Ah, the eternal quest for weight loss. We are told that successful weight loss is achieved simply by taking in fewer calories than we expend…calories in has to be less than calories out, putting us in a caloric deficit, with a deficit of 3500 calories resulting in a pound of weight loss. Easy peasy lemon squeezey. Why then is it so damn hard? Why are we facing a real epidemic of overweight and obesity? Obviously there are a host of factors that complicate this seemingly easy mathematical solution to weight loss, but with greater frequency scientists are beginning to question whether the basic premise of calories in vs calories out really holds water. While there are certainly emotional and psychological factors that play a big part in achieving success in the weight loss game, is the physical piece of it as simple as taking in fewer calories than you expend?
A recent piece in “The Atlantic” titled “What’s Really Making Us Fat?” by Kristin Wartman presents ideas from some scientists who believe that other elements have an impact on weight loss, apart from the simple a-b=c. While still controversial, some scientists are beginning to look at other substances in our food supply that may be impacting the way our bodies store fat, thus disrupting the standard belief that losing weight is a case of simple math. Bruce Blumberg, a professor of developmental and cell biology and pharmaceutical sciences at the University of California at Irvine, has studied the effect of pollutants such as PVC plastics, pesticides sprayed on crops & chemicals in our water systems that ultimately enter our food system.

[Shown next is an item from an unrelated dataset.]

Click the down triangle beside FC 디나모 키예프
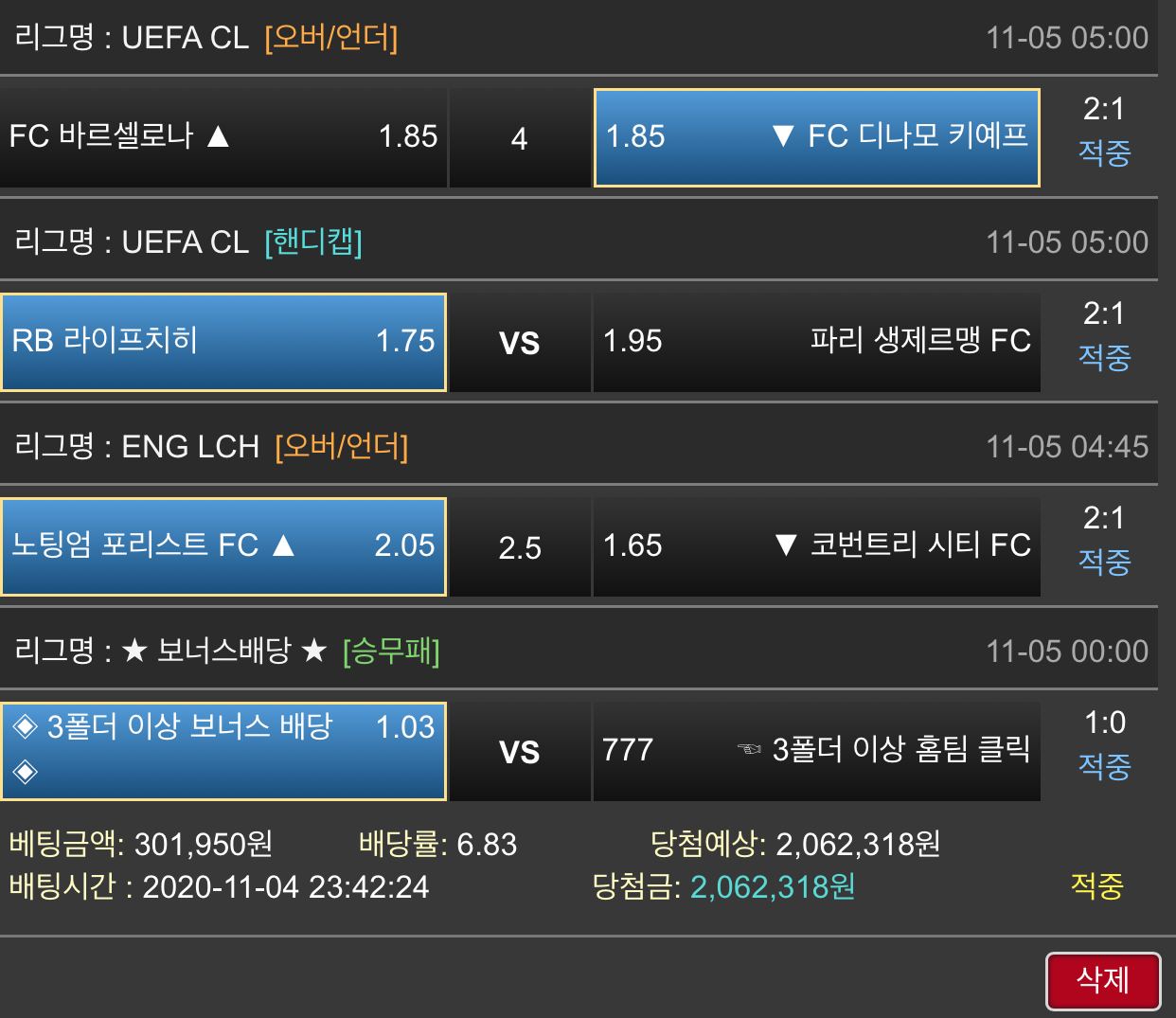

His studies have led him to implicate these “obsogens” in changing how our bodies respond to calories…in essence storing more of them as fat.

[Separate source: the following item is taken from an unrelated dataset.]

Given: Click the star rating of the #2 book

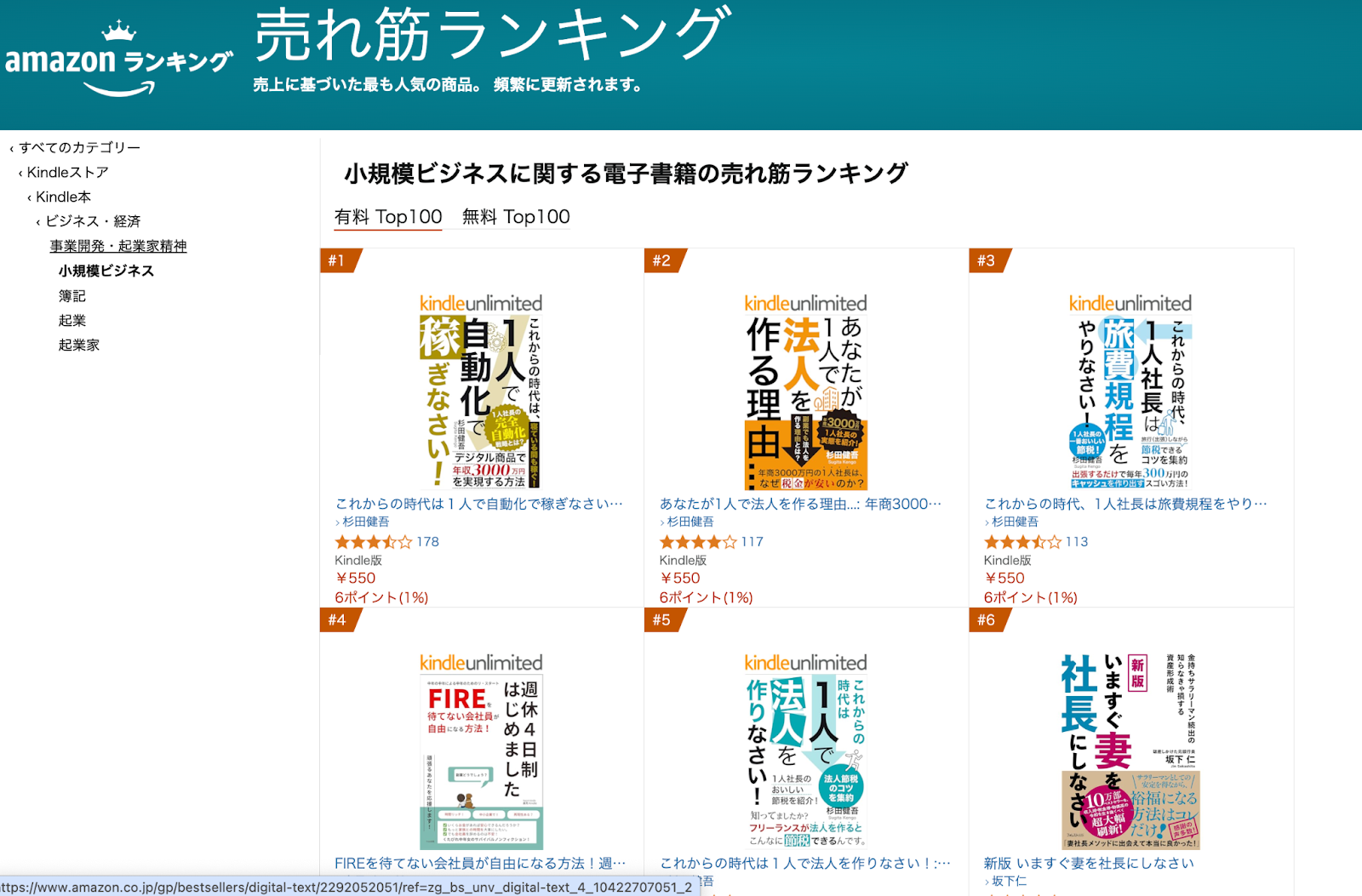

Doctors and scientists point to studies that support the standard calories in vs calories out theory; many of them argue that it doesn’t matter what type of food you eat, it doesn’t matter how the food was processed, and it doesn’t matter what types of chemicals or other environmental pollutants are present. To them the energy balance equation of calories in vs calories out is indisputable, hard science. And yet researchers at Princeton conducted a study on rats where some drank high fructose corn syrup while others drank sugar-water. Calories were the same and yet the rats feeding on HFCS gained significantly more weight. Blumberg considers fructose an obsogen.
“Crystalline fructose doesn’t exist in nature, we’re making that,” he says. “Fructose is not a food. People think fructose comes from fruit but it doesn’t. The fructose that we eat is synthesized. Yes, it’s derived from food. But cyanide is derived from food, too. Would you call it a food?”
Another “obsogen” receiving attention of late is BPA, which is used to make plastics and has been found to exert hormone-like properties. Many foods are subjected to BPA plastics. According to Frederick vom Saal, a professor at the University of Missouri-Columbia:
“We do animal experiments with chemicals like BPA, and we dramatically alter the way fat is regulated in those animals.” And they’re not changing their food intake.”
Others who argue that there is more to weight loss than just consuming fewer calories point to the disparities amongst people of differing race and economic levels:
Julie Guthman, a professor of community studies at the University of California, Santa Cruz, points out in her new book, Weighing In, that the amount of calories consumed across racial lines and income levels varies little, according to a study by the United States Department of Agriculture (USDA). This is despite the fact that obesity and overweight do vary across racial lines and income levels: Poorer people tend to be more obese, and African-Americans and Latinos have higher rates of obesity than do whites. This means there must be some other mechanism, Guthman says, besides excess calories, in the varying levels of obesity. In her book, she refers to the possible role of environmental factors like exposure to obesogens and other toxins, stress, and non-nutritional aspects of food.
I’m no scientist and I certainly am not qualified to examine and critique the various studies used to support each sides’ position. However, as Frederick vom Saal says:
“If people really want to solve the obesity, diabetes, and cardiovascular disease epidemics,” he says, “it isn’t a wise thing to be ignoring any contributor to this. And we’re not obese just because of HFCS, or because of BPA. I also know that nicotine and PCBs and other chemicals are implicated in diabetes and metabolic disease as well.”
Certainly I believe calories in vs calories out is important, but I also believe there is more going on here than something so simplistic. Is is really so hard to believe that all these chemicals and pollutants couldn’t be wreaking metabolic havoc within our bodies? Certainly something is going on, and I think in an effort to attempt to understand what it is, all potential contributors should be considered. I would love to hear your thoughts.